> PROBLEM DESCRIPTION: Say how many lines of the data below have the word "info" in them. Add nothing else.

> MATERIAL TO PROCESS:

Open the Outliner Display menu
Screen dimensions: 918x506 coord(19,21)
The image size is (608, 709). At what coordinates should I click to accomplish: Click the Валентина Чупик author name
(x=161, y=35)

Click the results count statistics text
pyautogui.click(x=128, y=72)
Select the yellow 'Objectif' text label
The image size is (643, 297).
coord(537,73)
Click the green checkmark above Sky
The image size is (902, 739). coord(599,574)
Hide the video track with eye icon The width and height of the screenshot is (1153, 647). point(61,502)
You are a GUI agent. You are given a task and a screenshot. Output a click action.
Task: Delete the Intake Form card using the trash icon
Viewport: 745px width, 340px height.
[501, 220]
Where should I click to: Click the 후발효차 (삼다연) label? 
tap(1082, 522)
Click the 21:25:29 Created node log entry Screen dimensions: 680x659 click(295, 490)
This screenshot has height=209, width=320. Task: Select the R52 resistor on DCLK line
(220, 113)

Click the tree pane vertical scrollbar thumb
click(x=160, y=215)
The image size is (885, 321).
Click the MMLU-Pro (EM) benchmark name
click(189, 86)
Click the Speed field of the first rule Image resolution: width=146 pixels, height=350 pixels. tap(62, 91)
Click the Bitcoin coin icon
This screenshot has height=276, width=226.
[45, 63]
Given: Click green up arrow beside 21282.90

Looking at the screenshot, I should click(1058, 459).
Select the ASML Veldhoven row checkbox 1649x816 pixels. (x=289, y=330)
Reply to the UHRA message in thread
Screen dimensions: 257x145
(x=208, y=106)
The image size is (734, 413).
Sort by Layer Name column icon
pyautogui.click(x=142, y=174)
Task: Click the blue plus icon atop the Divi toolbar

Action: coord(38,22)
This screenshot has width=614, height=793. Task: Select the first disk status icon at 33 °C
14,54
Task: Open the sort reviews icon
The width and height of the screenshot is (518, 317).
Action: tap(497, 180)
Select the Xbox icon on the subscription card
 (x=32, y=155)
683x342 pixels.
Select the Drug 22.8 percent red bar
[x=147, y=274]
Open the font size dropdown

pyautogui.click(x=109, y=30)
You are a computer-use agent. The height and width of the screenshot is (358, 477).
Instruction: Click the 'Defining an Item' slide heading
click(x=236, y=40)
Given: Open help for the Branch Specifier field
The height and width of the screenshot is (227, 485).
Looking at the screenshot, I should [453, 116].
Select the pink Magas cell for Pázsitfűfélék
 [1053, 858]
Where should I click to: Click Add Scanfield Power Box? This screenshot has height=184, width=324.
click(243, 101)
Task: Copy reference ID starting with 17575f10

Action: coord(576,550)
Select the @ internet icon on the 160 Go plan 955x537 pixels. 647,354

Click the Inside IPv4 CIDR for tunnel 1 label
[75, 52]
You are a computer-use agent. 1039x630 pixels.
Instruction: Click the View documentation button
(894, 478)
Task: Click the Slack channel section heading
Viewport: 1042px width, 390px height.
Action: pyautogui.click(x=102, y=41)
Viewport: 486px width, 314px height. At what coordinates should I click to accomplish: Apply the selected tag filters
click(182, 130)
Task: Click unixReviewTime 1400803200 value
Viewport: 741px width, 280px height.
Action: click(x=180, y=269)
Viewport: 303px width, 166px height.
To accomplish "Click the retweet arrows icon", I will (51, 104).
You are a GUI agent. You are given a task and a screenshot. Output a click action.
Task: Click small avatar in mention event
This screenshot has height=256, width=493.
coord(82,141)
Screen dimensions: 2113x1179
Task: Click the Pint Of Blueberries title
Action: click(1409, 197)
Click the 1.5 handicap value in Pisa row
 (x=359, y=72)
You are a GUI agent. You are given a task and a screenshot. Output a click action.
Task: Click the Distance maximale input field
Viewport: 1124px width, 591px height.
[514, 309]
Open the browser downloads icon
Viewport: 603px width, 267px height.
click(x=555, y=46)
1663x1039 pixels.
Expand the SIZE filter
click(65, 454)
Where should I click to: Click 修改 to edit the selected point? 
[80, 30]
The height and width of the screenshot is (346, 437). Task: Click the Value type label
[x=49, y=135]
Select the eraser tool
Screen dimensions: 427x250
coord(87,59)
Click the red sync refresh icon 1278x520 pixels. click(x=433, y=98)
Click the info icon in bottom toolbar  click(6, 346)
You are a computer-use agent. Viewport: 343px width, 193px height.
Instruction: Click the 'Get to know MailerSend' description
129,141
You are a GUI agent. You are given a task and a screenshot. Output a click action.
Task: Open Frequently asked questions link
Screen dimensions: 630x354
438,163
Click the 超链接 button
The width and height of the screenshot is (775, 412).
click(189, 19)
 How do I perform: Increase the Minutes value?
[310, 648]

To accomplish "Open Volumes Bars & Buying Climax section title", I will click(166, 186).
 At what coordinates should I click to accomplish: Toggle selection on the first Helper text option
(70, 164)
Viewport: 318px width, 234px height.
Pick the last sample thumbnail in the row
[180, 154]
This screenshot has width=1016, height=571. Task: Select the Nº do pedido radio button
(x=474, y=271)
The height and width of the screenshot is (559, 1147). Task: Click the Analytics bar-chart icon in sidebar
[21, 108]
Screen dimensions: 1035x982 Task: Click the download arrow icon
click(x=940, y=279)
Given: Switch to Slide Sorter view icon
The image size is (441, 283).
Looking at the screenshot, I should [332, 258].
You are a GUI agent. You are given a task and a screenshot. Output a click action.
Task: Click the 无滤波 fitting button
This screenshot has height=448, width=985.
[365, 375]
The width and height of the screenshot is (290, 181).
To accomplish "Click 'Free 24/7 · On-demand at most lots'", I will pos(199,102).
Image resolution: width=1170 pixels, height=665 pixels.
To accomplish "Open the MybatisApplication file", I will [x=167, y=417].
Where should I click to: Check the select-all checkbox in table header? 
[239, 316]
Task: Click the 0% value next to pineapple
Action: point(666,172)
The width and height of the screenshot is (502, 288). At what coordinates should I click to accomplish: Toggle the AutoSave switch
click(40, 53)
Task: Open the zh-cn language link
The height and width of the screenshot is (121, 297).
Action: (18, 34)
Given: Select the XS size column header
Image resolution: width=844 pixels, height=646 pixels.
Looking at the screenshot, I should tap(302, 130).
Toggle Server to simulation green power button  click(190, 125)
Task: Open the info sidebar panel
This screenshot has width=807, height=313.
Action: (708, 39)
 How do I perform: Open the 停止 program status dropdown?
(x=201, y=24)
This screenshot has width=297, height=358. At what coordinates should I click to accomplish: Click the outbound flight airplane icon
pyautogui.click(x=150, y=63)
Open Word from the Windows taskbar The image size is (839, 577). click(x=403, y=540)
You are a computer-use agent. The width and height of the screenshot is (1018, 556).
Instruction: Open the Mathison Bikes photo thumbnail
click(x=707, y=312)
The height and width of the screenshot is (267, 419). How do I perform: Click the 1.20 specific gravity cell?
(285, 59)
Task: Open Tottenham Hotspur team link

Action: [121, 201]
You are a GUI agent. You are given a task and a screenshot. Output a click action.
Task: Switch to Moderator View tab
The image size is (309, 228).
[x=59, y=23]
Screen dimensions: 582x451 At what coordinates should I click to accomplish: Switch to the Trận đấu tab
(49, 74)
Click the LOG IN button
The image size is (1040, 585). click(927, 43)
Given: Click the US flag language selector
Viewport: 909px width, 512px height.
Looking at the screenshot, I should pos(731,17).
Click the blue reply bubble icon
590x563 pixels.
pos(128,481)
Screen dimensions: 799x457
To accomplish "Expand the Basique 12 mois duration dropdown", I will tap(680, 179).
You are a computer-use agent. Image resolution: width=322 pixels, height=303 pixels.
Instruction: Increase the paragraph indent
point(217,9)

> ANSWER TO THIS EXERCISE: 2